Saad Sherida Al Kaabi, Qatar's energy minister and CEO of QatarEnergy, which has extended its India supply contract to 2048 Noushad Thekkayil/NurPhoto via Reuters Connect
Saad Sherida Al Kaabi, Qatar's energy minister and CEO of QatarEnergy, which has extended its India supply contract to 2048
  • Deal for 7.5m tonnes a year
  • Importer could save $6bn
  • Qatar’s gas output rising

QatarEnergy has renewed its contract to supply 7.5 million tonnes per year of liquefied natural gas to Indian importer Petronet LNG.
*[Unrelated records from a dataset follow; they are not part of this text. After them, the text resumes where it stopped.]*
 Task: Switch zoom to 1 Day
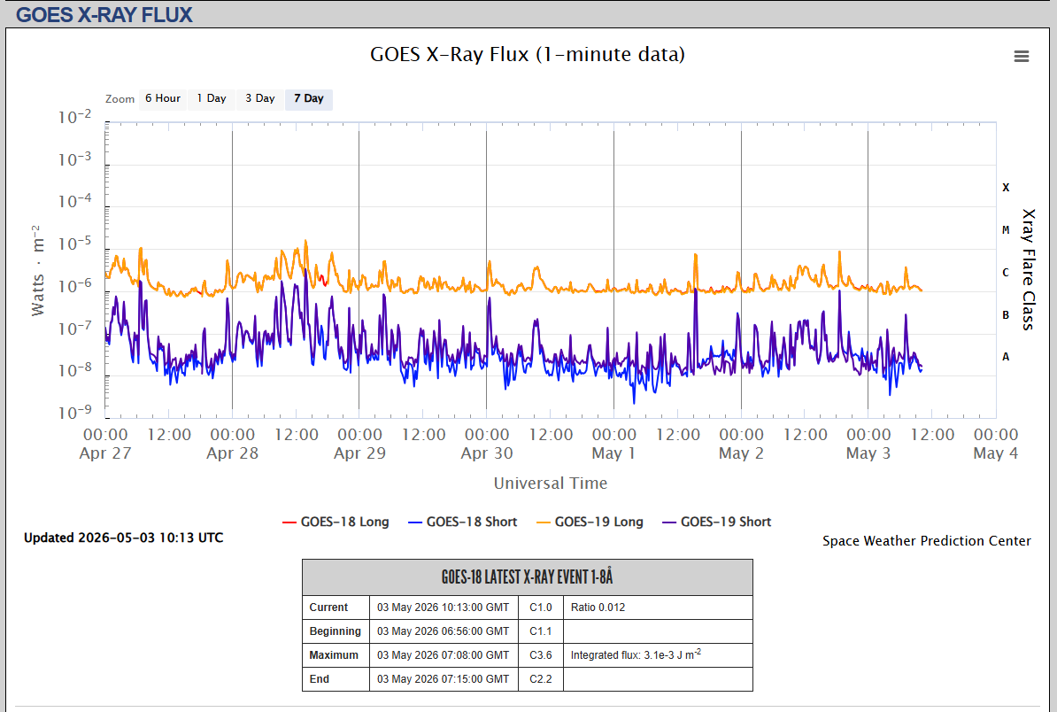coord(212,98)
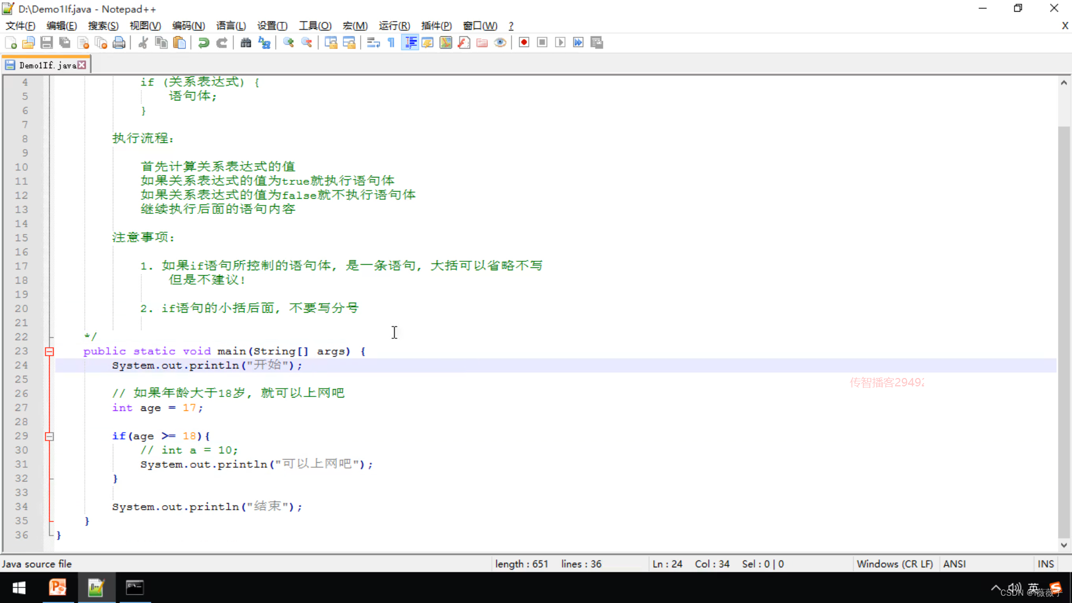Click the vertical scrollbar down arrow
The image size is (1072, 603).
point(1064,545)
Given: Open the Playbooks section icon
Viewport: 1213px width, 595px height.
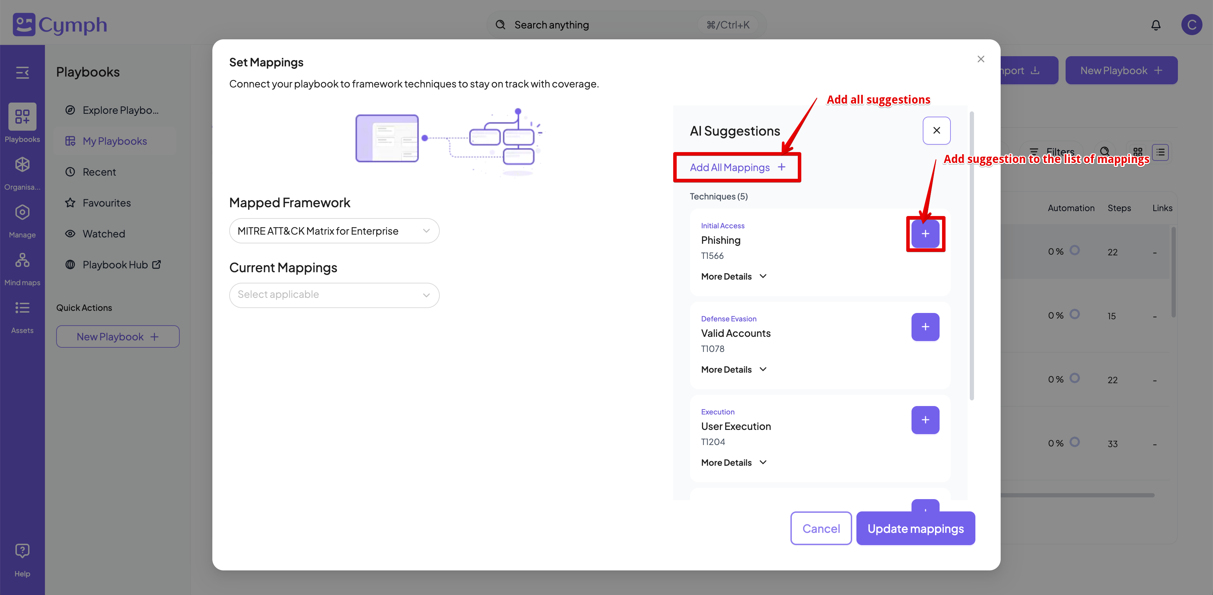Looking at the screenshot, I should tap(22, 117).
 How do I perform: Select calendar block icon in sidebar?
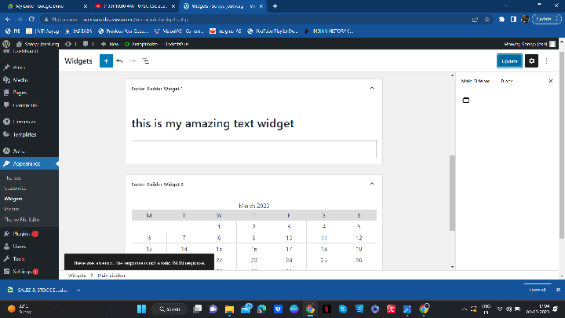465,101
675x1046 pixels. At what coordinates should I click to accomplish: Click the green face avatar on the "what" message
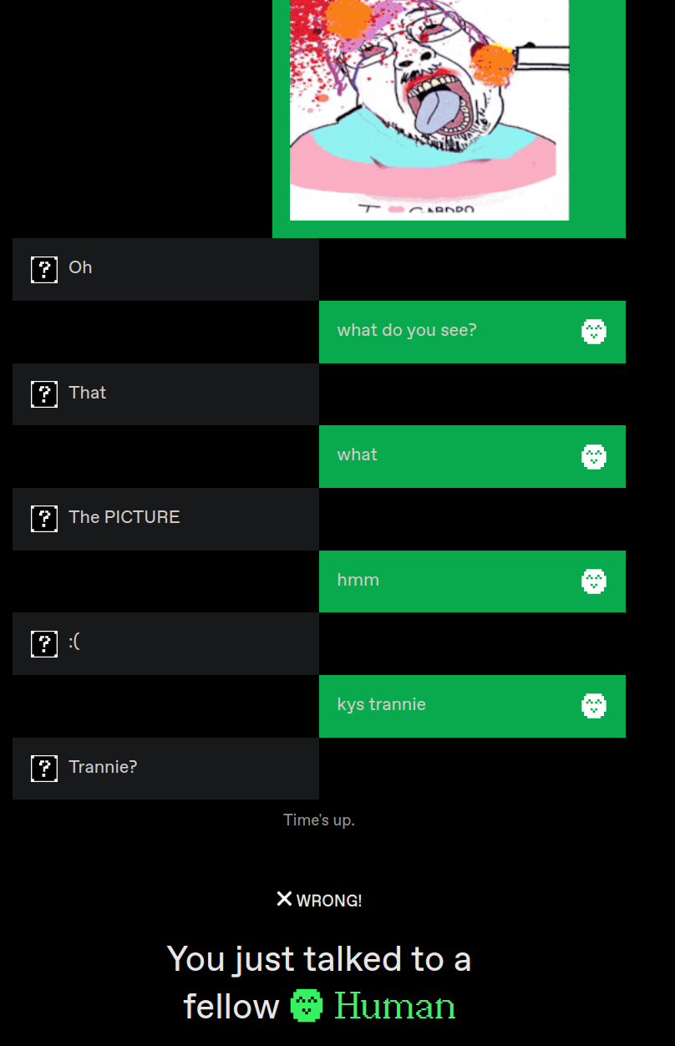(x=594, y=457)
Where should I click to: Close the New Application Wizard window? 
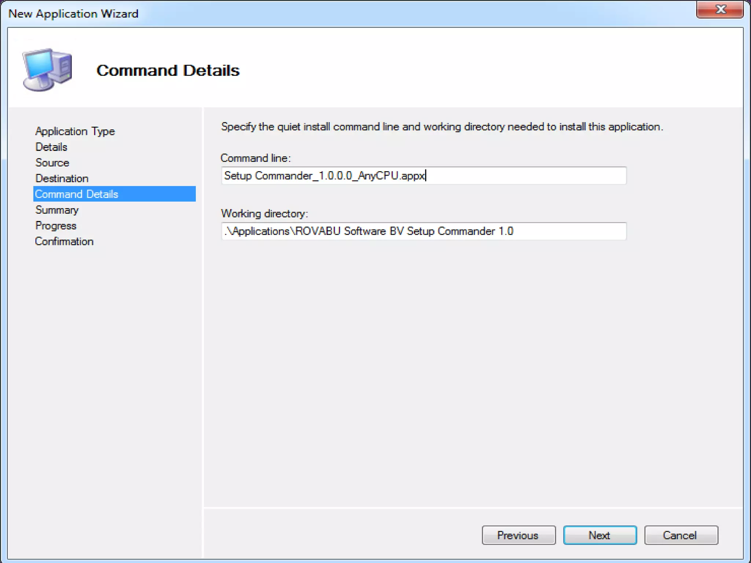tap(719, 10)
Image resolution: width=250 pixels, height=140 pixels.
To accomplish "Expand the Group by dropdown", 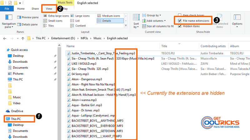I will pos(152,15).
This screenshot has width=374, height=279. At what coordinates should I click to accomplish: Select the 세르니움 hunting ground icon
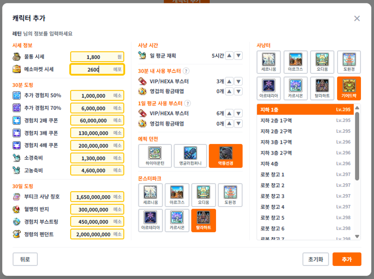[268, 62]
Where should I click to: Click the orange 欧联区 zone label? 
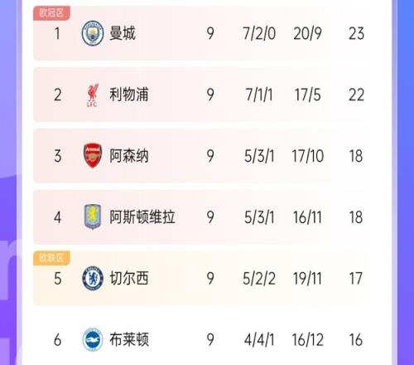(51, 258)
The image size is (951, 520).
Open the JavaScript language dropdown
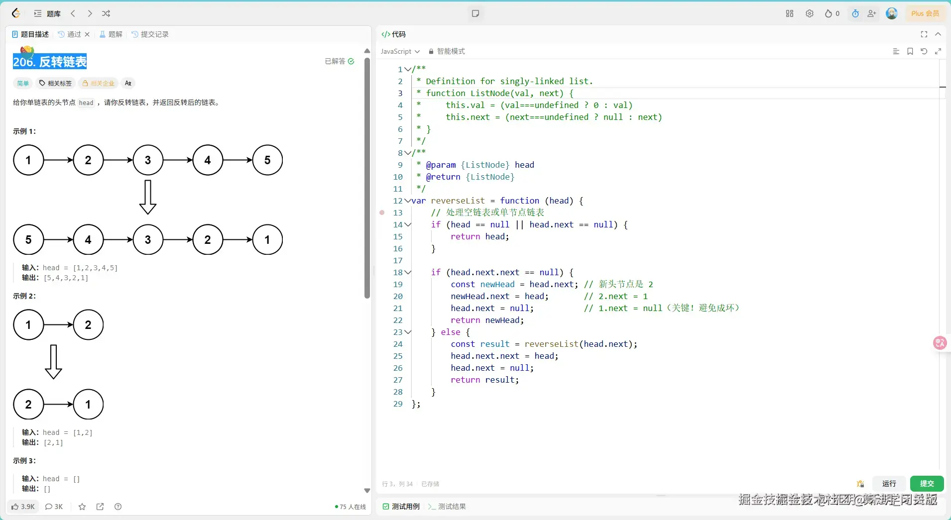click(x=400, y=51)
The 20-year contract, which will begin in May 2028, is reportedly valued at $78 billion – significantly less than the agreement it will replace. 

Petronet could save around $6 billion over the contract term, according to reports in India, as Qatar works to find clients for its rising LNG output.

The terms of the new contract have not been released, but traders cited by Bloomberg say it is at roughly 12.2 percent of the prevailing Brent oil price, plus a fixed charge of around $0.30 per million British thermal units. 

The current deal, which began in 1999, is at 12.67 percent of Brent with a fixed charge of $0.52.

Under the 2028 agreement, the 7.5 million tonnes of LNG will be delivered directly to terminals across India via the QatarEnergy fleet.

Petronet has a separate deal with Qatar to import another 1 million tonnes per year of LNG, signed in 2015. 

India is emerging as one of the drivers of gas demand in Asia. Its LNG imports could increase by half by 2025, according to the International Energy Agency.

The country, which relies on coal for a high percentage of its energy mix, aims to raise the share of cleaner-burning natural gas to 15 percent by 2030, from about 6 percent today.

Qatar, the world’s third-largest LNG exporter, is increasing its output from 77 million tonnes per year to 126 million by 2027. It has found clients for around half the new supply. At the end of January, it signed an agreement to supply 1 million tonnes per year to Bangladesh.